Having a strong scientific background, leveraged throughout my PhD and postdoc, was without a doubt of great help for the MSL role. You face daily conversations that involve scientific discussions, referencing and interpreting scientific papers, reviewing proposals, and discussing scientific data. Without a science background I think it will be very difficult to grasp all the details you need for every interaction with the different stakeholders. Also, during your training as a scientist you learn how to communicate your results and your data to the scientific community. As a MSL, this becomes key. You are not communicating the results of your experiments anymore, but at the end of the day this skill that you have developed during your years of scientific training is used every day.
On the job I learn a lot about how to work in a highly regulated industry, as is the case with the pharmaceutical industry. Working at a global company requires a steep learning curve when it comes to rules and regulations, and sometimes global and local rules are slightly different and you have to learn this pretty much on the fly.
Also, I learned a lot about how to interact and communicate with different teams like marketing and sales and understand their needs and priorities.
Last but not least, you are constantly working with people you’ve never met before but your goal is to develop a relationship with them. I have learned that on each initial face-to-face interaction with a KOL you have only a few seconds to understand how this first interaction will play out and must adjust accordingly to properly conduct the situation. It is a bit of an art and I am still learning.
What was the hardest thing about transitioning from research to working as a MSL? What sort of person would this job suit?

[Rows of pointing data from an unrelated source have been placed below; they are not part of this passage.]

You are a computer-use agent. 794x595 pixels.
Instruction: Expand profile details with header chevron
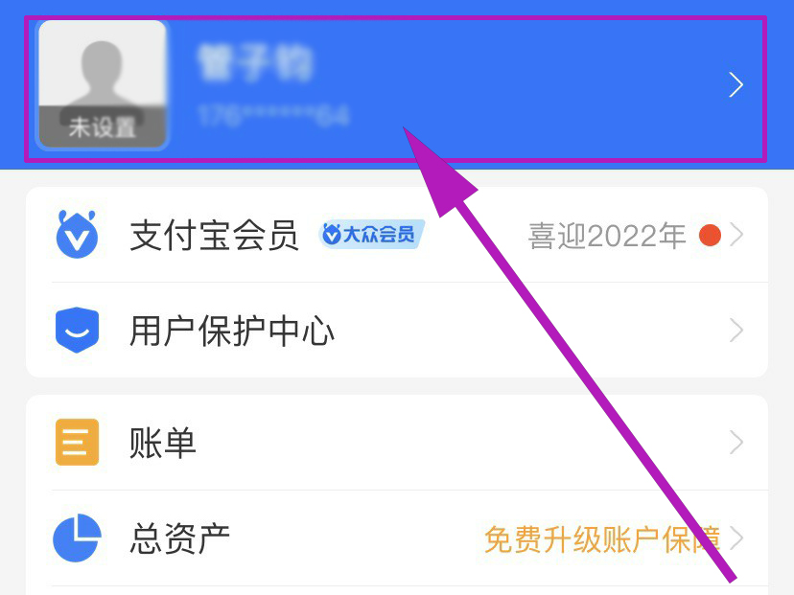(x=736, y=84)
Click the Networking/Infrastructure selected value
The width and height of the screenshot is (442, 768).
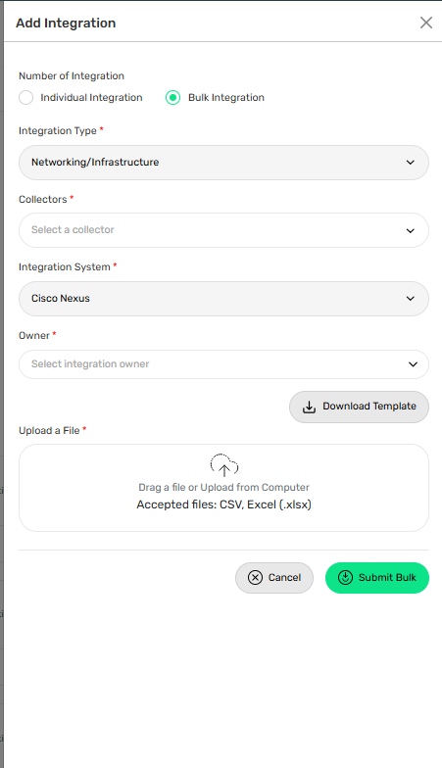95,163
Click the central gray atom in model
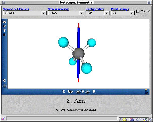153x122 pixels. pyautogui.click(x=79, y=53)
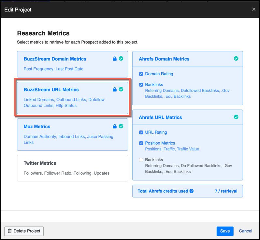260x240 pixels.
Task: Select the Twitter Metrics card
Action: [x=72, y=168]
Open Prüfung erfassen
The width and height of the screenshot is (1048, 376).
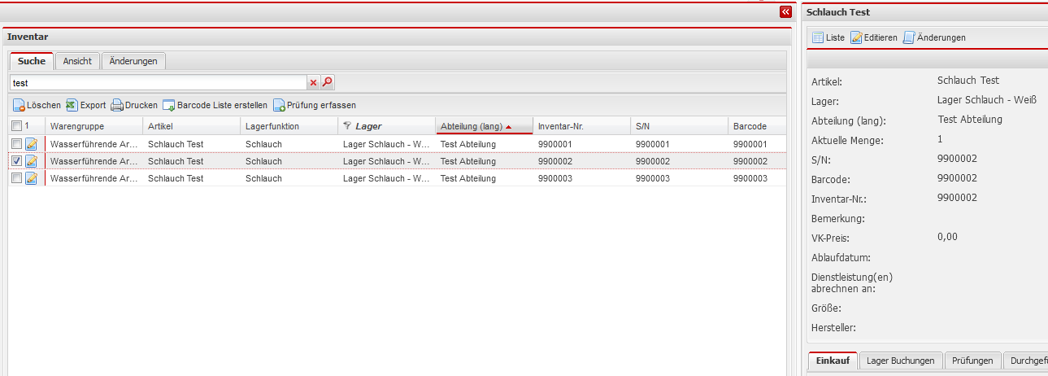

I think that the hardest part of moving out of research is that you will not be the “owner” of a scientific project ever again and you will not have this freedom to decide what to investigate and what is important to focus on. In science, for better or for worse you are responsible of everything that happens to the project you are conducting, it can sometimes be frustrating, yes, but it is also extremely rewarding. You don’t have that as MSL anymore.
To be a MSL and enjoy your job from day one, I think you have to be very independent and know how to work and get things done with minimum supervision. You must be willing to travel a lot and enjoy what it entails: lots of time alone and lots of nights away from home, which some people may not enjoy. And you need to be outgoing, that is key to your daily interactions and to succeed in this job.
Do you have any other advice for scientists thinking about becoming a MSL or moving away from the bench?
Moving away from the bench is a huge decision and it can take time to be convinced about it. It took me a while to be sure about what I wanted and I had mixed feelings for a long time. I would suggest that one talk to a lot of people who have already gone through the transition to different roles and learn from their career paths, take advantage of the career orientation services at your institution or university, work on your interviewing skills, and of course be patient. Getting your first role out of academia and sometimes even your first interview can take a little bit of time but it will happen!